A recent post by Gerard Magliocca at Concurring Opinions brought to mind an interesting aspect of the arguments of counsel leading up to the Supreme Court’s landmark decision in Cohens v. Virginia (1821). Magliocca’s post,”Titles of Nobility Awarded by States,” considers whether Nebraska’s designation of him as an Admiral in Nebraska’s Navy violates the constitutional prohibition in Article I, Section 10, cl. 1 that “No State shall . . . grant any title of nobility.” Interesting question!

Magliocca did link his analysis to any case law deciding challenges to various titles of nobility. Maybe there are none. I have not run a comprehensive search for them, but I’m not aware of any such cases. If there are any, I wonder how they deal with the justiciability problem mentioned in Philip Barbour’s argument for Virginia in Cohens v. Virginia.

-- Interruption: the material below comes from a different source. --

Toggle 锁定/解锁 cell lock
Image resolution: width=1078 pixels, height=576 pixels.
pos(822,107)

Barbour invoked the prohibition on state grants of titles of nobility (which corresponds to a similar prohibition placed on the federal government) in a portion of his argument explaining that there are some questions that may arise under the Constitution but never give rise to a justiciable case:

[T]here are questions arising, or which might arise under the Constitution, which the forms of the Constitution do not submit to judicial cognizance. Suppose, for example, a State were to grant a title of nobility, how could that be brought before a judicial tribunal, so as to render any effectual judgment? If it were an office of profit, it might, perhaps, be said, an information in the nature of a quo warranto would lie; but I ask whether that would lie, in the case which I have stated, or whether an effectual judgment could be rendered? It is a title, a name which would still remain, after your judgment had denounced it as unconstitutional. Where a quo warranto lies, in relation to an office, the judgment of ouster is followed by practical and effectual consequences.

It may be anachronistic to use the label of “non-justiciable” to describe Barbour’s argument, but that is probably the best translation into our way of framing these issues now. Barbour seems to be saying that the closest writ–quo warranto–would not lie. No writ, no remedy; therefore no case. We might put it in different terms, if only because standing doctrine so dominates our way of thinking about justiciability. We might say that the challenger (whoever that might be) would lack standing because the injury could not be remedied.  No “effectual judgment” could be rendered, in Barbour’s words, because “[i]t is a title, a name which would still remain, after [the court’s] judgment had denounced it as unconstitutional.”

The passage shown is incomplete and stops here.